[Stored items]
▬▬▬

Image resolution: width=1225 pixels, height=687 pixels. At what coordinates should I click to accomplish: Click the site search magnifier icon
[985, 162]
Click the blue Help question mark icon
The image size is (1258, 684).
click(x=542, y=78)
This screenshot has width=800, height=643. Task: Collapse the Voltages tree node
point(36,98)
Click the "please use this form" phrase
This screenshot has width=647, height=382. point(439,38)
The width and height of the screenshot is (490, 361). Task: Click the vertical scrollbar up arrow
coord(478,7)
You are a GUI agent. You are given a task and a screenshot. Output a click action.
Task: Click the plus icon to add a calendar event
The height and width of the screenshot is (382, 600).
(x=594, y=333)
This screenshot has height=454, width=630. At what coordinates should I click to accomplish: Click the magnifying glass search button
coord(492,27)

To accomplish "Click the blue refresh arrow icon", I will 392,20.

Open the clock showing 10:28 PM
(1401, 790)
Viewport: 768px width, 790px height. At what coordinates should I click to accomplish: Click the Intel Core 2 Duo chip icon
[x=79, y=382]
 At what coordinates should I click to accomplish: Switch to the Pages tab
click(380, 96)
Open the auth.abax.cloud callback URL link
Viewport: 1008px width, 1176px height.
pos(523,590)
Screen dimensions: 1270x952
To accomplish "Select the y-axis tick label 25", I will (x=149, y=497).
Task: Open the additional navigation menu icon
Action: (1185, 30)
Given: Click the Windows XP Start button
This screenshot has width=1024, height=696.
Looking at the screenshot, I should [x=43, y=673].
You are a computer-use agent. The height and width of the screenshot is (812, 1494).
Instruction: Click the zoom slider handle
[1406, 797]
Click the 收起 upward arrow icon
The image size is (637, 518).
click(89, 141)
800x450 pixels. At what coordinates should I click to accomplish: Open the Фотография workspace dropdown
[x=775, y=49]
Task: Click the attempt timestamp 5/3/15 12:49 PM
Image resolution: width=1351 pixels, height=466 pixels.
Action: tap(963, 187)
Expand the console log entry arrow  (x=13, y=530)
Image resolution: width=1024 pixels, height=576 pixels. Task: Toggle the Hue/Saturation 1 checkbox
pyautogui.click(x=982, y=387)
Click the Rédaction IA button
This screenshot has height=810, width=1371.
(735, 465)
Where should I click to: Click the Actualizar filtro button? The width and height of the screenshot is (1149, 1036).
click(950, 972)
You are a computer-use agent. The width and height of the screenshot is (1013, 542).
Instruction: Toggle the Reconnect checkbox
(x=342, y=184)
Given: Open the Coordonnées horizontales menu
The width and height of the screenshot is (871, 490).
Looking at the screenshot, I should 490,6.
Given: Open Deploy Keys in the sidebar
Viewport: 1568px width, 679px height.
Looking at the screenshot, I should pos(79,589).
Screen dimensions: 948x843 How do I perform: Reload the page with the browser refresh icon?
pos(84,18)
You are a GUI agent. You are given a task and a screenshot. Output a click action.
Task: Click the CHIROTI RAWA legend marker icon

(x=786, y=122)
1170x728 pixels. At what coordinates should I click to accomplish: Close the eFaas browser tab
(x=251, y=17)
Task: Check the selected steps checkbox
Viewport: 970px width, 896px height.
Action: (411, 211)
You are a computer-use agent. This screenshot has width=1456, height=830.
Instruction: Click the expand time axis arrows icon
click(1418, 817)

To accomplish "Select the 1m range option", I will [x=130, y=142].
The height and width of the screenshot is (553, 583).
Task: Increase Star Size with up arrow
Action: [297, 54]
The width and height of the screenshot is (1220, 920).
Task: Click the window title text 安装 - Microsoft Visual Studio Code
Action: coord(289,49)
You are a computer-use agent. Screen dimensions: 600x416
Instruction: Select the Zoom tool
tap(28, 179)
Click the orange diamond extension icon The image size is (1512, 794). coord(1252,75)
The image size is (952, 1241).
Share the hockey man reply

▬▬▬

▶ [To do]
Report every line of the data in which "agent" appears.

▶ [Problem solution]
You are a GUI agent. You are given a task and a screenshot. Output a click action.
You are a computer-use agent. The height and width of the screenshot is (812, 1494).
You are a computer-use agent. The width and height of the screenshot is (1013, 542).
You are a GUI agent. You are given a task and a screenshot. Output a click action.
You are a computer-use agent. This screenshot has width=1456, height=830.
You are a computer-use agent. Screen dimensions: 600x416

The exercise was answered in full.